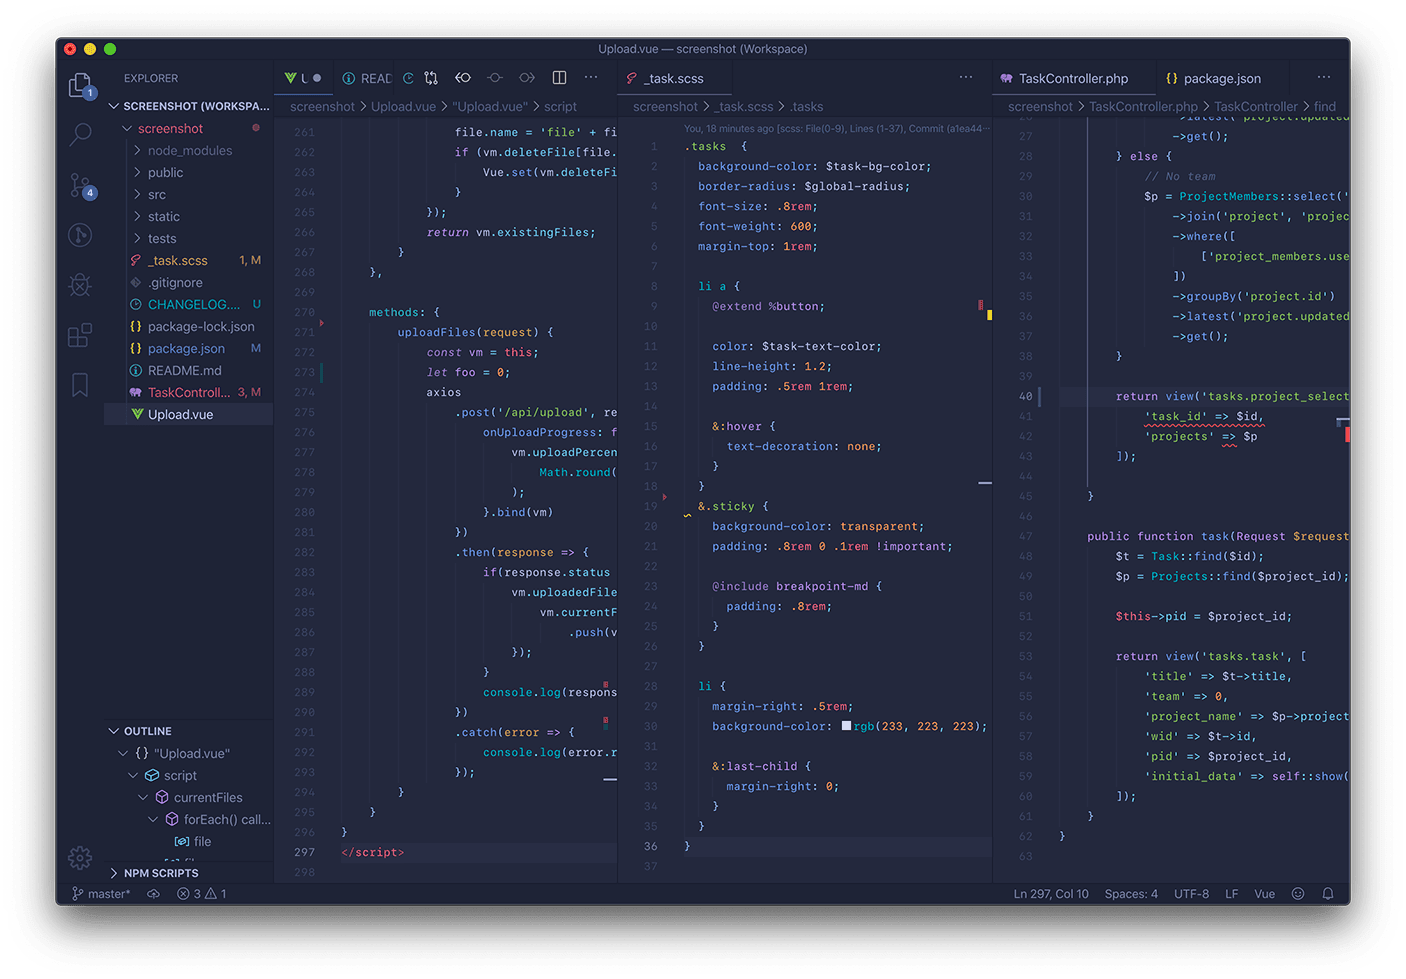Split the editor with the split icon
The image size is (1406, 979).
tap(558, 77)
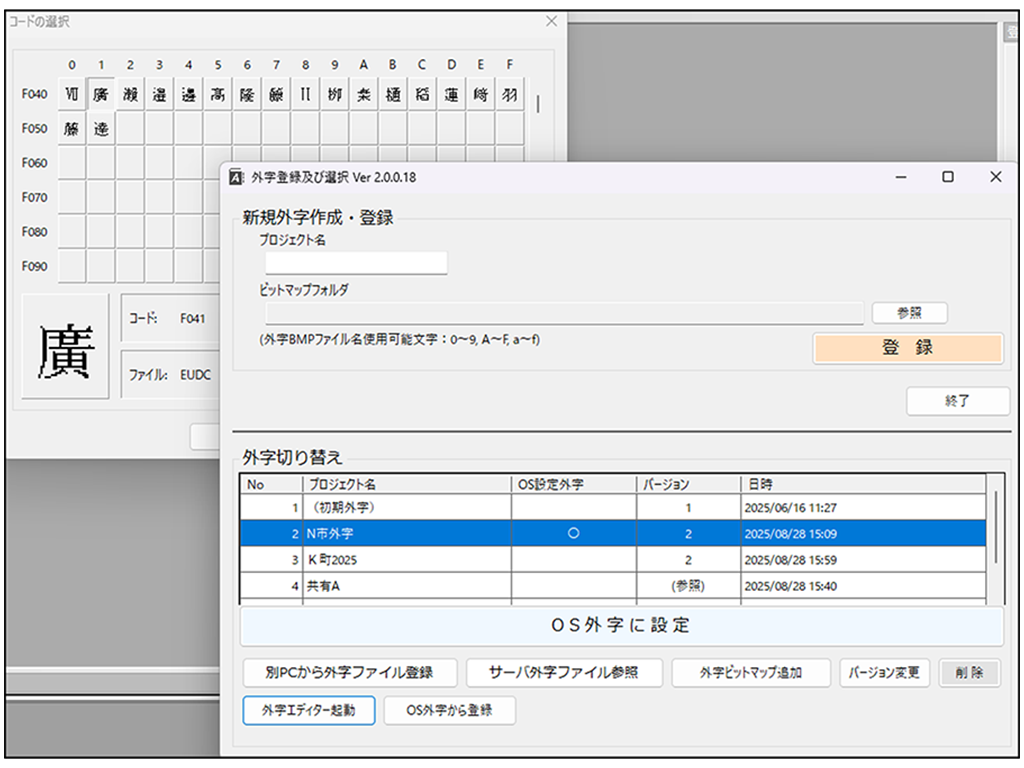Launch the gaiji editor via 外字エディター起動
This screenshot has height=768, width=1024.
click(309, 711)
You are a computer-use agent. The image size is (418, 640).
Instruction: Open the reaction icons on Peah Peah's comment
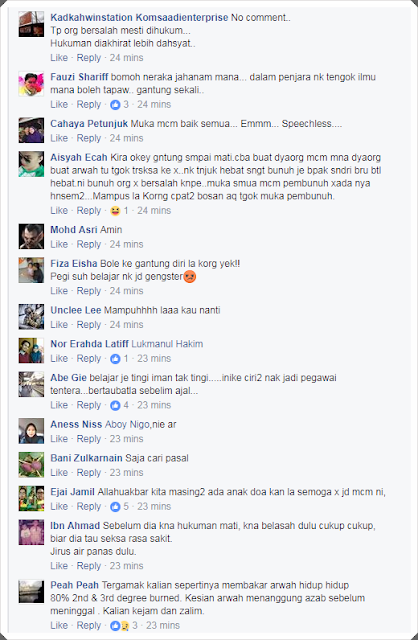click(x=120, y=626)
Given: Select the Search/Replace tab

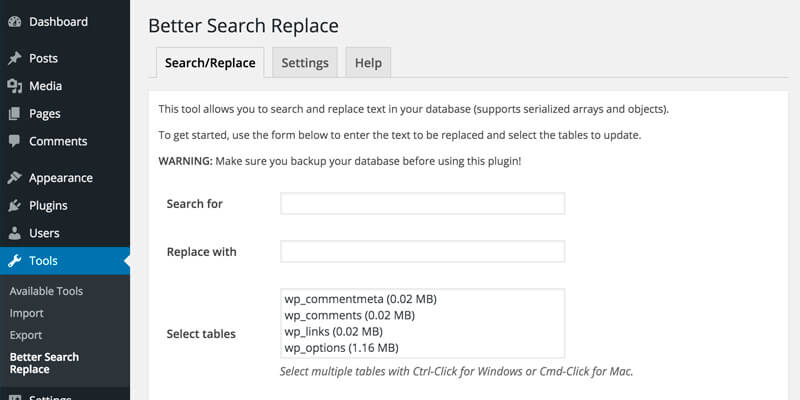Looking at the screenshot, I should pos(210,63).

[Exercise goal]
Can you copy out everything from the line containing "You are a computer-use" down to the end of the records, leaving the pictures out of your answer?

[Written solution]
You are a computer-use agent. The image size is (418, 640).
Instruction: Open the reaction icons on Peah Peah's comment
click(x=120, y=626)
Given: Select the Search/Replace tab

Looking at the screenshot, I should pos(210,63).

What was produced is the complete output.